Monday, January 23, 2006

More Waiting

It has been a while since I have posted anything b/c I have been posting on infertility bulletin boards lately. It has helped a lot to talk with people who are going through the same thing as I am. I just wish I didn't have to be going through this at all!!

Had my first Dr's appt with Dr. Munson on Wednesday. I was not at all impressed with him!! First of all my appt was at 9am and I didn't get into see him until at least 9:20. Then I was only in there for about 7 minutes!! He did not take any family history and only asked to see my charts. After he looked at my charts he decided that we needed to test dh first b/c he thinks I am ovulating correctly. I agree that Benji needs to be tested, but in 15-20% of cases it is BOTH partners!! I pressed him to test me too, as I was just starting a new cycle and it would be the right time for the tests, but he said it was not necessary yet. UGH!! It is so frustrating!! So now we are just waiting some more. Benji's test was this morning and I go back in a week for the results. It took 6 wks for me to get in to see the dr in the first place- I don' t know why we couldn't have done the SA while I was waiting to get into see him! So tired of waiting!!

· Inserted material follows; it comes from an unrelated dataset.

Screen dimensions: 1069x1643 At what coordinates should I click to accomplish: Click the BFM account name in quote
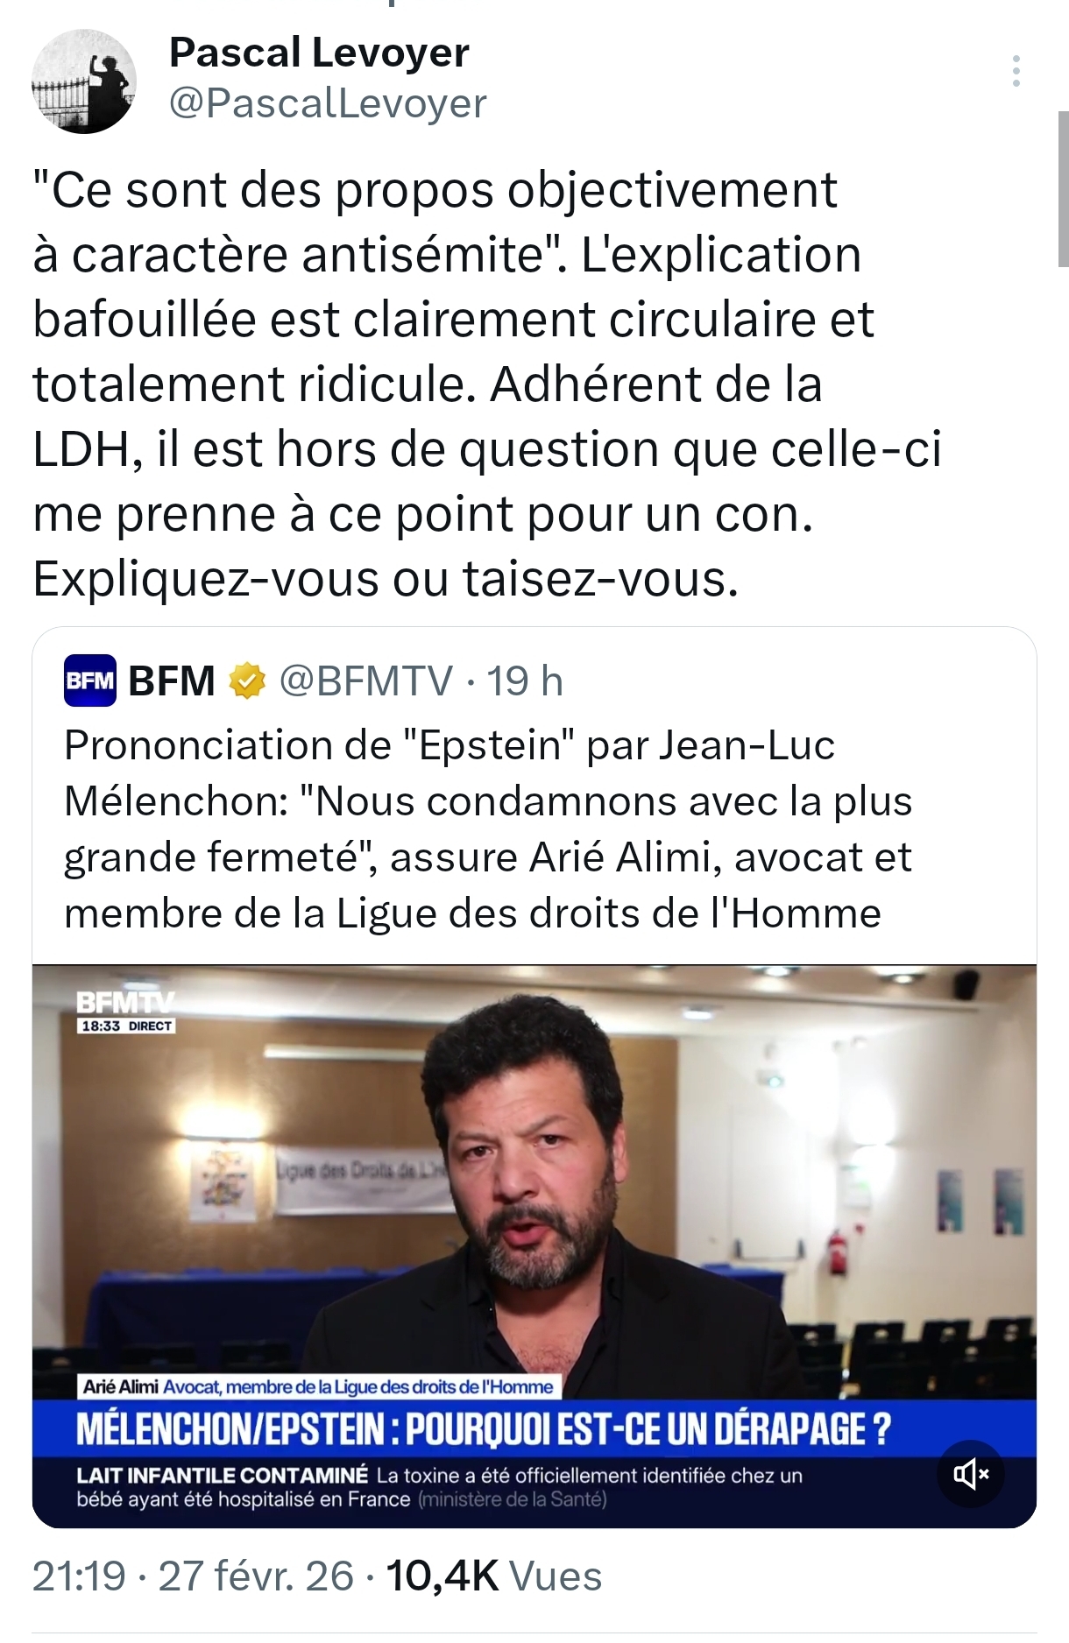172,681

If his test comes back and show something wrong I am worried that the dr will just charge ahead without looking at me. So we may go through months of treatment which won't address any problems I may have. I also contacted someone else who had him and she was not pleased with him either. There is a clinic in DSM that I have heard good things about, but my insurance will not cover me there. So I really do not know what to do. This sucks so badly! I am so tired of being infertile!

Found out that Benji's cousin has also been having trouble conceiving- keeps with my theory that it is his side of the family. Lots of friends are announcing that they are on to number 2 and I just think it is so unfair! No one understands the hurt that you feel when you are dealing with infertility. The depression is just so immense.